We examine now the ability of the inverse algorithm to retrieve a complex shaped object. Therefore, we consider an inhomogeneous "U-shaped" object that is constituted by a dielectric bar and two absorbing cubes. The bar is of width λ and of section (λ/4 × λ/4). The relative permittivity of this bar is ε = 2.25. The two cubes are of side λ/4 and of relative permittivity ε = 2.25 + 0.5i. The illumination as well as the observation is unchanged. Figure 3 presents results of the inversion. It is clearly shown that the "U-shaped" object is accurately retrieved even from corrupted data with a value of u as high as 30%. Thus, the reconstruction method presented here is very robust against a presence of the noise in data. In addition, this fast method can provide us with a 3-D cartography showing objects that are absorbing or not. In the following sections, we will attempt to show that this method has the major advantage of being applicable to extremely complex situations, which would be tedious to carry out with a method as described in Ref. .

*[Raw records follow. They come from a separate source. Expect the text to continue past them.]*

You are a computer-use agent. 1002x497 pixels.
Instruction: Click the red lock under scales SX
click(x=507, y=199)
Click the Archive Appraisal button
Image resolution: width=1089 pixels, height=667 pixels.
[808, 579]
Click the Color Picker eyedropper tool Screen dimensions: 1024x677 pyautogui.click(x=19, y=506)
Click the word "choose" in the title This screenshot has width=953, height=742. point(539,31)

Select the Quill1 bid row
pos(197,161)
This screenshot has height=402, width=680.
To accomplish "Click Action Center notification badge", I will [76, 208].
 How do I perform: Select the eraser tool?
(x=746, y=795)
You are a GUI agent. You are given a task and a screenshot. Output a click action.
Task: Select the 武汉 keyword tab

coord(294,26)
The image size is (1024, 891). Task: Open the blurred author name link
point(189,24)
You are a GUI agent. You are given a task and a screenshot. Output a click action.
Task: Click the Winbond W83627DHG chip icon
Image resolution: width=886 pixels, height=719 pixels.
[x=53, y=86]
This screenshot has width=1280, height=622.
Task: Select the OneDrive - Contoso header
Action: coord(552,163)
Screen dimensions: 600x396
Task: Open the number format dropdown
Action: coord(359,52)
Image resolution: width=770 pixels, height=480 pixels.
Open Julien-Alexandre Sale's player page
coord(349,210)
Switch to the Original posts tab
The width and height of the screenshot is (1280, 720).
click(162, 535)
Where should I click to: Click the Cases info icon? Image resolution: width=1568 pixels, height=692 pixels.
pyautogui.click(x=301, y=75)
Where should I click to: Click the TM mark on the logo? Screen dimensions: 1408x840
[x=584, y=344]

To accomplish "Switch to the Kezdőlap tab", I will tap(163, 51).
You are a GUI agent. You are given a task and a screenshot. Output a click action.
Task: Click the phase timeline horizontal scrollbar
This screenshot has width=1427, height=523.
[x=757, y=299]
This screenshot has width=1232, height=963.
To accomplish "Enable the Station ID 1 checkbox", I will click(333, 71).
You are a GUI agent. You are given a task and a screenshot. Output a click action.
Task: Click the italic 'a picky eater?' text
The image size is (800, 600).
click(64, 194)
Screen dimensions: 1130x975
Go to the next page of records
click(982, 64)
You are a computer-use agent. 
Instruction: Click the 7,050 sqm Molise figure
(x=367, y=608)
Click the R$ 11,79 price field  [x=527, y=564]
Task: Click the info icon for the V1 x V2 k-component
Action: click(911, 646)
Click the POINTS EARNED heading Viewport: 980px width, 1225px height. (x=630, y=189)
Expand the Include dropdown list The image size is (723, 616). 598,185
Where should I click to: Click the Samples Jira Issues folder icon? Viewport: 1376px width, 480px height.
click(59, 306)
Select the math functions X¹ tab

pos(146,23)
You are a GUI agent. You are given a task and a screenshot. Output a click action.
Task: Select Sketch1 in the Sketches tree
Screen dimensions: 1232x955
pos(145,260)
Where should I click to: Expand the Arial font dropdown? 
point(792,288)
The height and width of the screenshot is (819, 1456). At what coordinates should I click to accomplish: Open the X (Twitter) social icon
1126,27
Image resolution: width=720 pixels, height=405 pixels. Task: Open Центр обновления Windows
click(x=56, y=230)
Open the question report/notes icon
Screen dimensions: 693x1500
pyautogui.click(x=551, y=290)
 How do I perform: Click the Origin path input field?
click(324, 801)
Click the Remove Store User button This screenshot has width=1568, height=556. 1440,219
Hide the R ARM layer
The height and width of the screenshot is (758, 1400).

3.2. Case of two semi-infinite media
3.2.1. Objects above a dielectric substrate
We consider the same objects as in Fig. 2 (a = λ/4 and separated by c = λ/3) of the same relative permittivity but now deposited on a flat interface separating the superstrate (air, ε = 1) and the substrate (glass, ε = 2.25). The total reflection angle is in this case θc = 41.8°. The investigating domain is of volume (2λ × 2λ × λ) and located above the interface.
The computation time (5 mn 20 s) is similar to the one may obtained in the case of the homogeneous background medium (5 mn).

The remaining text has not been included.